Hacker News new | ask | show | jobs
by awayto 1021 days ago
This reminds me of an interesting exeriment I did earlier this year with ChatGPT.

First, I came upon this reddit post [1] which describes being able to convert text into some ridiculous symbol soup that makes sense to ChatGPT.

Then, I considered the structure of my Typescript type files, ex [2], which are pretty straightforward and uniform, all things considered.

Playing around with the reddit compression prompt, I realized it performed poorly just passing in my type structures. So I made a simple script which essentially turned my types into a story.

Given a type definition:

    type IUserProfile {
        name: string;
        age: number;
    }
It's somewhat trivial to make a script to turn these into sentence structures, given the type is simple enough:

"IUserProfile contains: name which is a string; age which is a number; .... IUserProfiles contains: users which is an array of IUserProfile" and so on.

Passing this into the compression prompt was much more effective, and I ended up with a compressed version of my type system [3].

Regardless of the variability of the exercise, I can definitely say the prompt was able to generate some sensible components which more or less correctly implemented my type system when asked to, with some massaging. Not scalable, but interesting.

[1] https://www.reddit.com/r/ChatGPT/comments/12cvx9l/compressio...

[2] https://github.com/jcmccormick/wc/blob/c222aa577038fb55156b4...

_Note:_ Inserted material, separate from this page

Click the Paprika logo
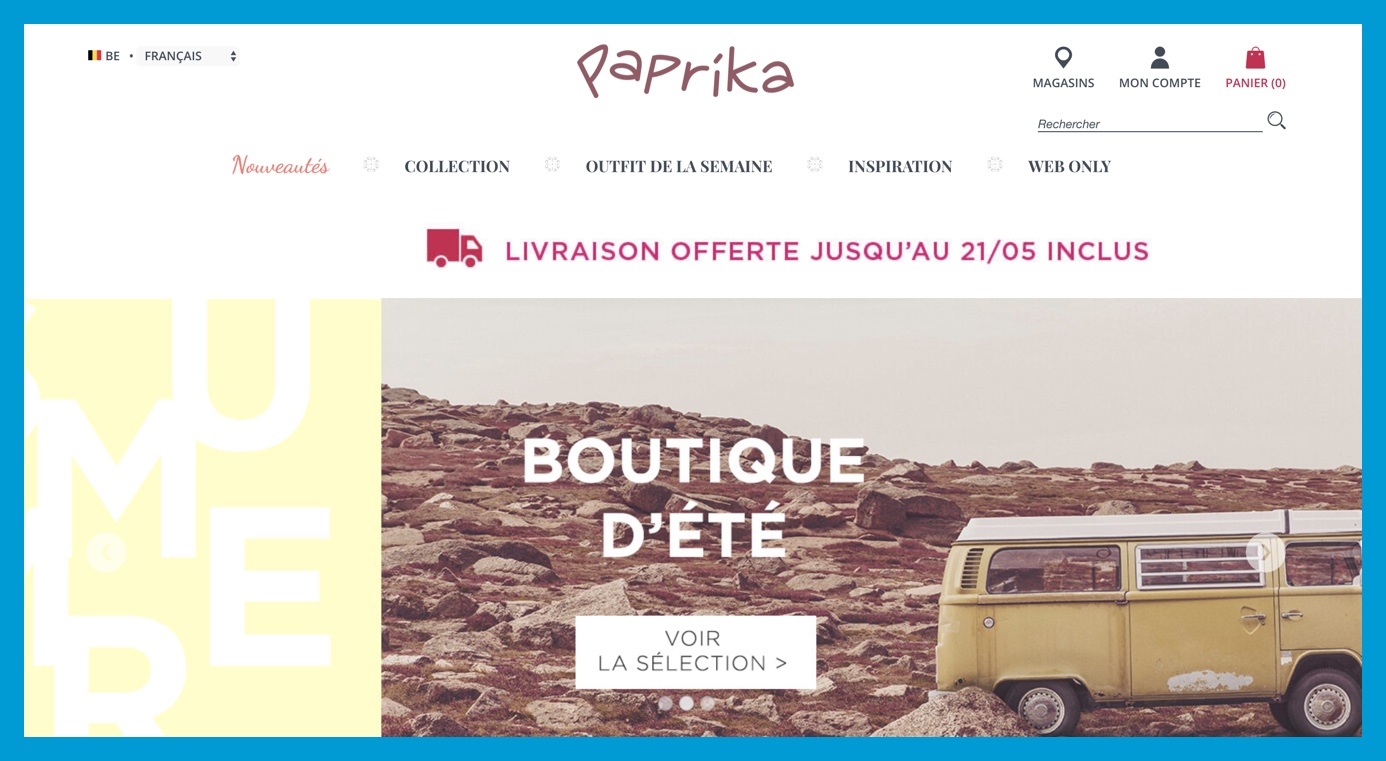Image resolution: width=1386 pixels, height=761 pixels. tap(685, 70)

[3] https://github.com/keybittech/wizapp/blob/f75e12dc3cc2da3a41...

1 comments

I’m curious, did you actually run it through the tokenizer and see if it was less tokens vs uncompressed? I have seen a lot of people try these “compression” schemes and token usage can be higher.
It's definitely less tokens at least in my contrived case. Looking at the compressed text, I can make out what is what, and see that it's just minimizing words to their root parts.

Typescript (22 tokens):

    export type IAssist = { id: string; prompt: string; promptResult: string[]; };
Story (26 tokens):

    IAssist contains: id which is a string; prompt which is a string; promptResult which is an array of strings.
Compressed (13 tokens):

    IAsst{id,prompt,promptR}
And again I'll just call this interesting, because is it really going to know promptResult is a string array in most cases? Definitely not unless it gets some help in the component description, maybe.